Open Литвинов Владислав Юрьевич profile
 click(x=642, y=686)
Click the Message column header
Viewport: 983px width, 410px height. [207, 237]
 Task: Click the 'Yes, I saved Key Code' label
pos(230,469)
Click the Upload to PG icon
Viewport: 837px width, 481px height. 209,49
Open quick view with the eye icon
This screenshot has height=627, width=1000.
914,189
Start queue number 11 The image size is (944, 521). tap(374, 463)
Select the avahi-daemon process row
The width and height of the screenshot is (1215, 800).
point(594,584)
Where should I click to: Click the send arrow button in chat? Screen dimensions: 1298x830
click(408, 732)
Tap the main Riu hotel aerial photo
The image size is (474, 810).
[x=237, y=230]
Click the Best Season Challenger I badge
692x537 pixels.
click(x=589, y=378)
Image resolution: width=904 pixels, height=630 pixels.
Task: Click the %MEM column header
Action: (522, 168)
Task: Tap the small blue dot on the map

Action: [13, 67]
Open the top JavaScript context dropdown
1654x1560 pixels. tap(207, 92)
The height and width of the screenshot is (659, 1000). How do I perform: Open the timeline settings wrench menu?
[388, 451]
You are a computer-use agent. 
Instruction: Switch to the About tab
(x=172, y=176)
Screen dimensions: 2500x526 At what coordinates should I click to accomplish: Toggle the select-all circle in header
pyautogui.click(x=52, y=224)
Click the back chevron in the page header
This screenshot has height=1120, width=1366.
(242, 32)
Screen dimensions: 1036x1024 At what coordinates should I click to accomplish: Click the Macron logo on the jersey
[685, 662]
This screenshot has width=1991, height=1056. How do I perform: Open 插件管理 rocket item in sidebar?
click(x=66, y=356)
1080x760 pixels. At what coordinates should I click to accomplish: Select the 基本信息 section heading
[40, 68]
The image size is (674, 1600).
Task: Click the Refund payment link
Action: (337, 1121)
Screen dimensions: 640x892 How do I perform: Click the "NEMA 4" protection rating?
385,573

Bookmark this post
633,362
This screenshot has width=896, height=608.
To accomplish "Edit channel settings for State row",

* WHAT TO DO
Your task is to transcribe each record faithfully and in full.

* REPLY TO THE TASK
Open Литвинов Владислав Юрьевич profile
 click(x=642, y=686)
Click the Message column header
Viewport: 983px width, 410px height. [207, 237]
 Task: Click the 'Yes, I saved Key Code' label
pos(230,469)
Click the Upload to PG icon
Viewport: 837px width, 481px height. 209,49
Open quick view with the eye icon
This screenshot has height=627, width=1000.
914,189
Start queue number 11 The image size is (944, 521). tap(374, 463)
Select the avahi-daemon process row
The width and height of the screenshot is (1215, 800).
point(594,584)
Where should I click to: Click the send arrow button in chat? Screen dimensions: 1298x830
click(408, 732)
Tap the main Riu hotel aerial photo
The image size is (474, 810).
[x=237, y=230]
Click the Best Season Challenger I badge
692x537 pixels.
click(x=589, y=378)
Image resolution: width=904 pixels, height=630 pixels.
Task: Click the %MEM column header
Action: (522, 168)
Task: Tap the small blue dot on the map

Action: [13, 67]
Open the top JavaScript context dropdown
1654x1560 pixels. tap(207, 92)
The height and width of the screenshot is (659, 1000). How do I perform: Open the timeline settings wrench menu?
[388, 451]
You are a computer-use agent. 
Instruction: Switch to the About tab
(x=172, y=176)
Screen dimensions: 2500x526 At what coordinates should I click to accomplish: Toggle the select-all circle in header
pyautogui.click(x=52, y=224)
Click the back chevron in the page header
This screenshot has height=1120, width=1366.
(242, 32)
Screen dimensions: 1036x1024 At what coordinates should I click to accomplish: Click the Macron logo on the jersey
[685, 662]
This screenshot has width=1991, height=1056. How do I perform: Open 插件管理 rocket item in sidebar?
click(x=66, y=356)
1080x760 pixels. At what coordinates should I click to accomplish: Select the 基本信息 section heading
[40, 68]
The image size is (674, 1600).
Task: Click the Refund payment link
Action: (337, 1121)
Screen dimensions: 640x892 How do I perform: Click the "NEMA 4" protection rating?
385,573

Bookmark this post
633,362
This screenshot has width=896, height=608.
To accomplish "Edit channel settings for State row",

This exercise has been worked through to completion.